Problem to work on> Write the entries below again, precisely as they appear.

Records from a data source
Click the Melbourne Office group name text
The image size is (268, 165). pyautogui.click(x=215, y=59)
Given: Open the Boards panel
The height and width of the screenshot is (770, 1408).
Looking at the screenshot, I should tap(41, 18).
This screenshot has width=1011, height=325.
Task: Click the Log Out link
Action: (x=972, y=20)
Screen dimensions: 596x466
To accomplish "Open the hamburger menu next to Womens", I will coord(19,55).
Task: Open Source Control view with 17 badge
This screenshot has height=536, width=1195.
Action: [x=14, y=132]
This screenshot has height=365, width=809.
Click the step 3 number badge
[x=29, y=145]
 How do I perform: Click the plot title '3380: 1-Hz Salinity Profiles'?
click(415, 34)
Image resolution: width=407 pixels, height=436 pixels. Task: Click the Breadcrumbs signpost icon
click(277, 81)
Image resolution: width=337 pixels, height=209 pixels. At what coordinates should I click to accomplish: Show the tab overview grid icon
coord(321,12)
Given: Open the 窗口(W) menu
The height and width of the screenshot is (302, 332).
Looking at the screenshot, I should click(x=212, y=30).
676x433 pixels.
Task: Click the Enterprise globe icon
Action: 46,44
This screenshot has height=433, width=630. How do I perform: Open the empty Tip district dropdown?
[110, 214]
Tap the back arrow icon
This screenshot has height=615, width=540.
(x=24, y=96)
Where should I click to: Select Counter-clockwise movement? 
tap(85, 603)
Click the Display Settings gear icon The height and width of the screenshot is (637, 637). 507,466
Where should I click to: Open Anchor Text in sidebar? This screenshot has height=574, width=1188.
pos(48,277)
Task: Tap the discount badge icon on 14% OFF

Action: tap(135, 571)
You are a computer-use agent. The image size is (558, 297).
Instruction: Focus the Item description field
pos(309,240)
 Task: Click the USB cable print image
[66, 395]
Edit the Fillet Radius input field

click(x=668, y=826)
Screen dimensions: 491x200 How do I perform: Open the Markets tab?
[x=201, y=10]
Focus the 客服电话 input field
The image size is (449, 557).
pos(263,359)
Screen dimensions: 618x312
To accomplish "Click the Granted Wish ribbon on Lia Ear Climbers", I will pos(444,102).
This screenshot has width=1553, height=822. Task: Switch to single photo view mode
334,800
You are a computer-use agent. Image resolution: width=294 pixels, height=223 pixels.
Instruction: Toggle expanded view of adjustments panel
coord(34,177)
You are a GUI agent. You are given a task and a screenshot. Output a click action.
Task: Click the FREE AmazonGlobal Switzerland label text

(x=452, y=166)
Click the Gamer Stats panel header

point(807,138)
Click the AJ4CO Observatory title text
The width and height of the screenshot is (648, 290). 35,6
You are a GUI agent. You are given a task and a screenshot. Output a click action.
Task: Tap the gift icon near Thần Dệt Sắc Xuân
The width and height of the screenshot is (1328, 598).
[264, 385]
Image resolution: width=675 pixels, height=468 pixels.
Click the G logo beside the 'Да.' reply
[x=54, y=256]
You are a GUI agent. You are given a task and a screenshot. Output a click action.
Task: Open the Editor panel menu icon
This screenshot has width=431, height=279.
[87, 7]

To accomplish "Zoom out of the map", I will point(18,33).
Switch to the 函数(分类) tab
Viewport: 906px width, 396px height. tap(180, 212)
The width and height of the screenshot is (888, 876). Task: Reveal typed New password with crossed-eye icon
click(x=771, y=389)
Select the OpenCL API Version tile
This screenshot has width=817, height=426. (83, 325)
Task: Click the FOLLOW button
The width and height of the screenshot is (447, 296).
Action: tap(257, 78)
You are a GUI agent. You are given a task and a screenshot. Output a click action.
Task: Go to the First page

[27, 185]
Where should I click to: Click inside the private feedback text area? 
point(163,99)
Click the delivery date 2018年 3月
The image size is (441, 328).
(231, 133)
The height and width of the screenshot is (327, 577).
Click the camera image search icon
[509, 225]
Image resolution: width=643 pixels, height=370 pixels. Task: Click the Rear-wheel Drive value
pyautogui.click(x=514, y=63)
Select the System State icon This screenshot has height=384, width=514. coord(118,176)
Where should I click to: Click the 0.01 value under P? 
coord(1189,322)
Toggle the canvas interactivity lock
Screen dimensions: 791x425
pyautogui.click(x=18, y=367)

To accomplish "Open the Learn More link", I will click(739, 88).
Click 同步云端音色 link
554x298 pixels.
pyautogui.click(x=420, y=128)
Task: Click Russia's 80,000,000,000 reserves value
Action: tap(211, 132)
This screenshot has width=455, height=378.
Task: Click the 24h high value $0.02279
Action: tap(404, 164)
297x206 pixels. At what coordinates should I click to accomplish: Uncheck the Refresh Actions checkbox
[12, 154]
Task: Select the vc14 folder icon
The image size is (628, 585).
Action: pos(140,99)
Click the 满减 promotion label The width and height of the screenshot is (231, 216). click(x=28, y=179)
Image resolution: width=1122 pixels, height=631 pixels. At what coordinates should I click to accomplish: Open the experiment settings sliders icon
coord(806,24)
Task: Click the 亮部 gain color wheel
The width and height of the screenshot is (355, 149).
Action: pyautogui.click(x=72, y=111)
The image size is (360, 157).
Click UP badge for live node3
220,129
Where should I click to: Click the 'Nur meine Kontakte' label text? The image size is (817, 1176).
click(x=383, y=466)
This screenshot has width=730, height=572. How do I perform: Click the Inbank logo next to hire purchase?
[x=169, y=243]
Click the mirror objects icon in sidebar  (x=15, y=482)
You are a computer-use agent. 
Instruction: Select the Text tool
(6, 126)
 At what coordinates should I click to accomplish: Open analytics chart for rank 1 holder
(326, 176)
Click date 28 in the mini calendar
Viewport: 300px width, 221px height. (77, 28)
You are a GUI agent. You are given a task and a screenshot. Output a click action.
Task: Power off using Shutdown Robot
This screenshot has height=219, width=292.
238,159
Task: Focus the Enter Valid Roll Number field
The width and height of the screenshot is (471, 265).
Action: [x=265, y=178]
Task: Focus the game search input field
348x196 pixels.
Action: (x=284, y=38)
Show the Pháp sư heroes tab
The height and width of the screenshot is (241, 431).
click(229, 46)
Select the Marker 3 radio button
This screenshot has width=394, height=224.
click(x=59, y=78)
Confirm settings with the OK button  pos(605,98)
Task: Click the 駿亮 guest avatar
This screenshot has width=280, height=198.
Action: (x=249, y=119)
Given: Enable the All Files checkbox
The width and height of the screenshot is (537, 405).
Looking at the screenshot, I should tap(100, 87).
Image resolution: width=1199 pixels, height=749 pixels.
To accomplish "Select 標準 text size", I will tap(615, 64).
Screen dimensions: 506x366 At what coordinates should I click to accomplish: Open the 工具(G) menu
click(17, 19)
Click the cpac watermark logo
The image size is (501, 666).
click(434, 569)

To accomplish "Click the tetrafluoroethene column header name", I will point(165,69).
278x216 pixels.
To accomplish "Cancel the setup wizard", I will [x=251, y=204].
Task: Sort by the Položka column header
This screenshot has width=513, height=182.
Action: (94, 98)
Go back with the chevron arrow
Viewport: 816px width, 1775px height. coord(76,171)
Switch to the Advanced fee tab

Answer to this task>
Click the Melbourne Office group name text
The image size is (268, 165). pyautogui.click(x=215, y=59)
Given: Open the Boards panel
The height and width of the screenshot is (770, 1408).
Looking at the screenshot, I should tap(41, 18).
This screenshot has width=1011, height=325.
Task: Click the Log Out link
Action: (x=972, y=20)
Screen dimensions: 596x466
To accomplish "Open the hamburger menu next to Womens", I will coord(19,55).
Task: Open Source Control view with 17 badge
This screenshot has height=536, width=1195.
Action: [x=14, y=132]
This screenshot has height=365, width=809.
Click the step 3 number badge
[x=29, y=145]
 How do I perform: Click the plot title '3380: 1-Hz Salinity Profiles'?
click(415, 34)
Image resolution: width=407 pixels, height=436 pixels. Task: Click the Breadcrumbs signpost icon
click(277, 81)
Image resolution: width=337 pixels, height=209 pixels. At what coordinates should I click to accomplish: Show the tab overview grid icon
coord(321,12)
Given: Open the 窗口(W) menu
The height and width of the screenshot is (302, 332).
Looking at the screenshot, I should click(x=212, y=30).
676x433 pixels.
Task: Click the Enterprise globe icon
Action: 46,44
This screenshot has height=433, width=630. How do I perform: Open the empty Tip district dropdown?
[110, 214]
Tap the back arrow icon
This screenshot has height=615, width=540.
(x=24, y=96)
Where should I click to: Select Counter-clockwise movement? 
tap(85, 603)
Click the Display Settings gear icon The height and width of the screenshot is (637, 637). 507,466
Where should I click to: Open Anchor Text in sidebar? This screenshot has height=574, width=1188.
pos(48,277)
Task: Tap the discount badge icon on 14% OFF

Action: tap(135, 571)
You are a computer-use agent. The image size is (558, 297).
Instruction: Focus the Item description field
pos(309,240)
 Task: Click the USB cable print image
[66, 395]
Edit the Fillet Radius input field

click(x=668, y=826)
Screen dimensions: 491x200 How do I perform: Open the Markets tab?
[x=201, y=10]
Focus the 客服电话 input field
The image size is (449, 557).
pos(263,359)
Screen dimensions: 618x312
To accomplish "Click the Granted Wish ribbon on Lia Ear Climbers", I will pos(444,102).
This screenshot has width=1553, height=822. Task: Switch to single photo view mode
334,800
You are a computer-use agent. Image resolution: width=294 pixels, height=223 pixels.
Instruction: Toggle expanded view of adjustments panel
coord(34,177)
You are a GUI agent. You are given a task and a screenshot. Output a click action.
Task: Click the FREE AmazonGlobal Switzerland label text

(x=452, y=166)
Click the Gamer Stats panel header

point(807,138)
Click the AJ4CO Observatory title text
The width and height of the screenshot is (648, 290). 35,6
You are a GUI agent. You are given a task and a screenshot. Output a click action.
Task: Tap the gift icon near Thần Dệt Sắc Xuân
The width and height of the screenshot is (1328, 598).
[264, 385]
Image resolution: width=675 pixels, height=468 pixels.
Click the G logo beside the 'Да.' reply
[x=54, y=256]
You are a GUI agent. You are given a task and a screenshot. Output a click action.
Task: Open the Editor panel menu icon
This screenshot has width=431, height=279.
[87, 7]

To accomplish "Zoom out of the map", I will point(18,33).
Switch to the 函数(分类) tab
Viewport: 906px width, 396px height. tap(180, 212)
The width and height of the screenshot is (888, 876). Task: Reveal typed New password with crossed-eye icon
click(x=771, y=389)
Select the OpenCL API Version tile
This screenshot has width=817, height=426. (83, 325)
Task: Click the FOLLOW button
The width and height of the screenshot is (447, 296).
Action: tap(257, 78)
You are a GUI agent. You are given a task and a screenshot. Output a click action.
Task: Go to the First page

[27, 185]
Where should I click to: Click inside the private feedback text area? 
point(163,99)
Click the delivery date 2018年 3月
The image size is (441, 328).
(231, 133)
The height and width of the screenshot is (327, 577).
Click the camera image search icon
[509, 225]
Image resolution: width=643 pixels, height=370 pixels. Task: Click the Rear-wheel Drive value
pyautogui.click(x=514, y=63)
Select the System State icon This screenshot has height=384, width=514. coord(118,176)
Where should I click to: Click the 0.01 value under P? 
coord(1189,322)
Toggle the canvas interactivity lock
Screen dimensions: 791x425
pyautogui.click(x=18, y=367)

To accomplish "Open the Learn More link", I will click(739, 88).
Click 同步云端音色 link
554x298 pixels.
pyautogui.click(x=420, y=128)
Task: Click Russia's 80,000,000,000 reserves value
Action: tap(211, 132)
This screenshot has width=455, height=378.
Task: Click the 24h high value $0.02279
Action: tap(404, 164)
297x206 pixels. At what coordinates should I click to accomplish: Uncheck the Refresh Actions checkbox
[12, 154]
Task: Select the vc14 folder icon
The image size is (628, 585).
Action: pos(140,99)
Click the 满减 promotion label The width and height of the screenshot is (231, 216). click(x=28, y=179)
Image resolution: width=1122 pixels, height=631 pixels. At what coordinates should I click to accomplish: Open the experiment settings sliders icon
coord(806,24)
Task: Click the 亮部 gain color wheel
The width and height of the screenshot is (355, 149).
Action: pyautogui.click(x=72, y=111)
The image size is (360, 157).
Click UP badge for live node3
220,129
Where should I click to: Click the 'Nur meine Kontakte' label text? The image size is (817, 1176).
click(x=383, y=466)
This screenshot has width=730, height=572. How do I perform: Click the Inbank logo next to hire purchase?
[x=169, y=243]
Click the mirror objects icon in sidebar  (x=15, y=482)
You are a computer-use agent. 
Instruction: Select the Text tool
(6, 126)
 At what coordinates should I click to accomplish: Open analytics chart for rank 1 holder
(326, 176)
Click date 28 in the mini calendar
Viewport: 300px width, 221px height. (77, 28)
You are a GUI agent. You are given a task and a screenshot. Output a click action.
Task: Power off using Shutdown Robot
This screenshot has height=219, width=292.
238,159
Task: Focus the Enter Valid Roll Number field
The width and height of the screenshot is (471, 265).
Action: [x=265, y=178]
Task: Focus the game search input field
348x196 pixels.
Action: (x=284, y=38)
Show the Pháp sư heroes tab
The height and width of the screenshot is (241, 431).
click(229, 46)
Select the Marker 3 radio button
This screenshot has width=394, height=224.
click(x=59, y=78)
Confirm settings with the OK button  pos(605,98)
Task: Click the 駿亮 guest avatar
This screenshot has width=280, height=198.
Action: (x=249, y=119)
Given: Enable the All Files checkbox
The width and height of the screenshot is (537, 405).
Looking at the screenshot, I should tap(100, 87).
Image resolution: width=1199 pixels, height=749 pixels.
To accomplish "Select 標準 text size", I will tap(615, 64).
Screen dimensions: 506x366 At what coordinates should I click to accomplish: Open the 工具(G) menu
click(17, 19)
Click the cpac watermark logo
The image size is (501, 666).
click(434, 569)

To accomplish "Click the tetrafluoroethene column header name", I will point(165,69).
278x216 pixels.
To accomplish "Cancel the setup wizard", I will [x=251, y=204].
Task: Sort by the Položka column header
This screenshot has width=513, height=182.
Action: (94, 98)
Go back with the chevron arrow
Viewport: 816px width, 1775px height. coord(76,171)
Switch to the Advanced fee tab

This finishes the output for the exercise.